◆ WHAT YOU ARE ASKED TO DO
Translate into Spanish this sentence from the piece on catastrophizing below: "Grounding myself in the present has been a tool that works for me."

◆ PASSAGE SHOWN
* Begin *
Amanda Salisbury

Fiction, Life, Opinion, Art, Non-fiction


Catastrophizing

I catastrophize. It has helped me ruin the lives of characters in my books. It has threatened to ruin my own life.

260372257_a55bc2c23c_q.jpg
Photo by John, Flickr, Ticker tape-01+

The action happens so quickly in my brain that I fail to register it until catastrophes are unspooled on the floor around me. It’s the worst kind of “Choose Your Own Adventure”.

Especially when a scrap of unexpected news, hardly enough to ponder, arrives unbidden. Especially at night as the dark creeps in and the children quieten down and I’m alone with the heaps of ticker-tape catastrophes piled on my chest and unfurling down my arms.

I jump all the way to the end. The worst end. Every worst ending my mind can conjure. I must call on so very much energy to work my way back to the present.

Grounding myself in the present has been a tool that works for me. I have a plain silver ring stamped with the words: BE HERE NOW. I wear it and run my finger across the letters. With every inhalation, I remind myself that I am okay in this moment. That my husband is okay in this moment. My kids. My parents. And so on and on and on. Until some of the catastrophes evaporate. But they are stubborn and will paper cut me into submission if I give them the smallest opening.

When I was young, I allowed myself to play with the catastrophes. I let them leap from ticker tape to the screen of my mind where the plots swelled to bursting. I wept. I screamed. I fought against every unfair, evil, and awful outcome. Then I let them go until the next time. That also required energy. And time. So much time.
* End *
◆ SUPPLIED DATA
* Begin *
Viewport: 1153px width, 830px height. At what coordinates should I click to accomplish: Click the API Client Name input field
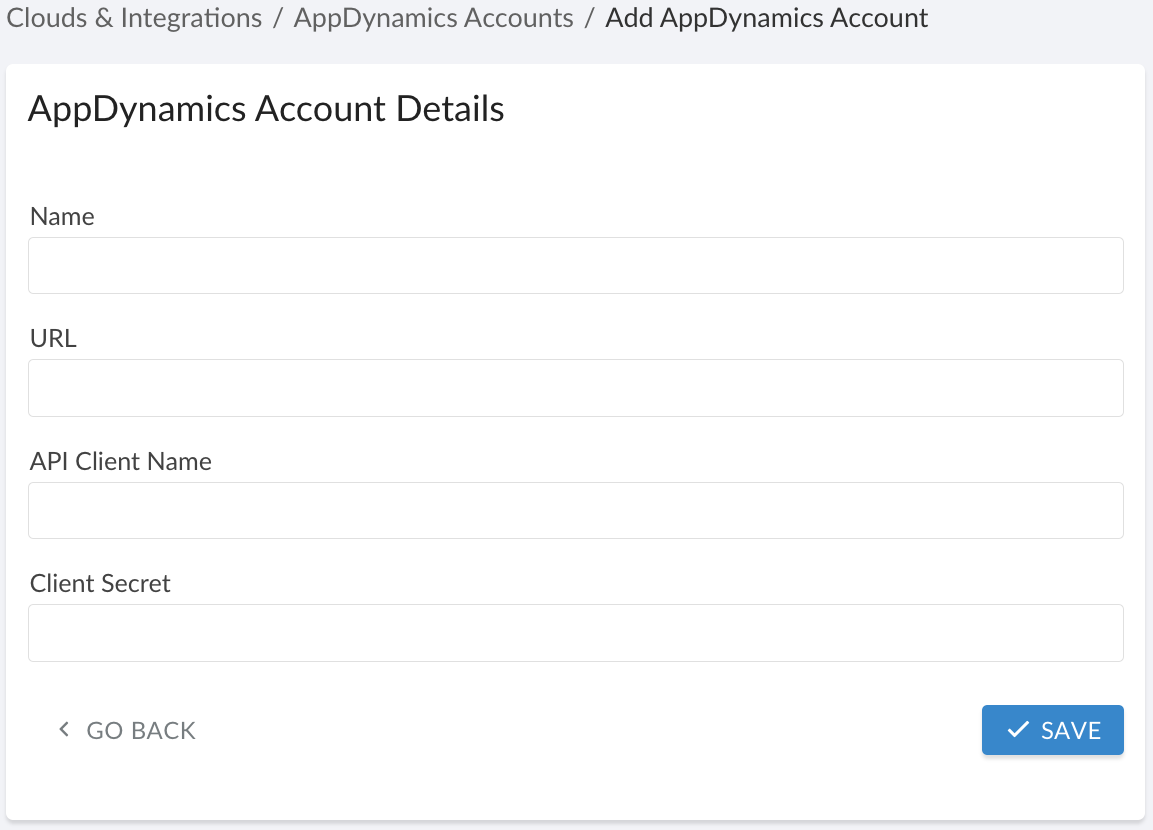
* End *
◆ WRITTEN SOLUTION
Anclarme en el presente ha sido una herramienta que me funciona.